Thanks, both of you, for your in-depth answers. It helped a lot :)
I have started a branch (category-redirects) to work on this. So far, category redirects are working, and I've created a new Job subclass to handle categorylinks big changes after a category move. Category moves are apparently working, as far as the target category (not category page) does not exist.

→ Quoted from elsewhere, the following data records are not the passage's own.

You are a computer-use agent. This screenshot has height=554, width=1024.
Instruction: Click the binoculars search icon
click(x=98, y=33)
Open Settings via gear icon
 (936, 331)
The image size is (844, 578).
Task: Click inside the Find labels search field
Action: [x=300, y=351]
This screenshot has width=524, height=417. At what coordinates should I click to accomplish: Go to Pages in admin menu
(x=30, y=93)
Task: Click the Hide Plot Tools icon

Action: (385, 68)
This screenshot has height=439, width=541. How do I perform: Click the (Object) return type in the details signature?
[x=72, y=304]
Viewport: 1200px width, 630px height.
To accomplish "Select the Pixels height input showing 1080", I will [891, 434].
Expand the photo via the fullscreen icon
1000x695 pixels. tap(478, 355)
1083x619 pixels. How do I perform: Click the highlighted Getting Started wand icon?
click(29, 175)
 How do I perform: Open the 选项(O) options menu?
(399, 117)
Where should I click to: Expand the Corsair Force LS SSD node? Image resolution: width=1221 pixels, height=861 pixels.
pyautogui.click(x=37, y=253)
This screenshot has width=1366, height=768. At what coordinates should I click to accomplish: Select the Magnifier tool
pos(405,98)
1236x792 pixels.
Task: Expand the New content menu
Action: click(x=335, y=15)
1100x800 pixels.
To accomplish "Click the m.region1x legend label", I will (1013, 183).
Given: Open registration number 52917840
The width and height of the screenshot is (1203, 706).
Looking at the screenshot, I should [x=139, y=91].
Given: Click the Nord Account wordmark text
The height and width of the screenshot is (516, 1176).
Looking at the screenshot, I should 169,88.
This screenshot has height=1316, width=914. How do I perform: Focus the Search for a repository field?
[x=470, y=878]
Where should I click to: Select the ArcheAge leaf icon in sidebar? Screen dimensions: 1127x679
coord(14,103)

I am, however, considering to disallow category moves over an existing category (again, the *category*, not its attached page) : * When the user does this, he probably expects the categories to be merged together. * However as said before, the move has to be reversible: the proper way to do this is to redirect the former category to the latter; reversing this is only deleting a redirect. * But actually, after that redirect, there will be one page for two category objects. If we merged A and B to B, category A will redirect to category B, while the only valid Page will be B. That might not be a big problem, but it differs from the structure I currently use : 1 Category object <-> 1 Page object * It gets worse if you consider a third Category C, that was redirecting to A before the move : The user moves/merges A and B, so he expects C to redirect to the merged categories. However, after the move, we'll only have a redirect chain : C->A->B. And like double redirects for pages, it wont work. I don't see a way to resolve this use case in a reversible manner with my new schema.
Overriding move would be forbidden, and the user would have to create a redirect. Do you see a case where the user would suffer from creating a redirect instead of doing a hard, plain move ?
There is a little problem with that constraint, though : if a category once contained pages, it will still exist. It means that the user can be asked not to move a category to an... empty category. The easy answer here is "just check for category membership, and allow the move when no categorylinks entries point to the target category"; however, how will we deal with CategoryLinksUpdate Jobs that might be pending ? In other words, the target category might appear empty at the query time, when a move / redirect change is undergo. Should I try to address that ? If on moves, I make the job_title the target category title, searching the job table for job_cmd=categoryLinksUpdate AND job_title=target could help, but how does it sound ?
2008/7/1 Simetrical Simetrical+wikilist@gmail.com:
On Tue, Jul 1, 2008 at 12:02 PM, Roan Kattouw roan.kattouw@home.nl wrote:
I had the idea joining on integers would be faster, I guess I underestimated how much. I didn't know about the primary key thing, but it makes sense (it's called *primary* key for a reason).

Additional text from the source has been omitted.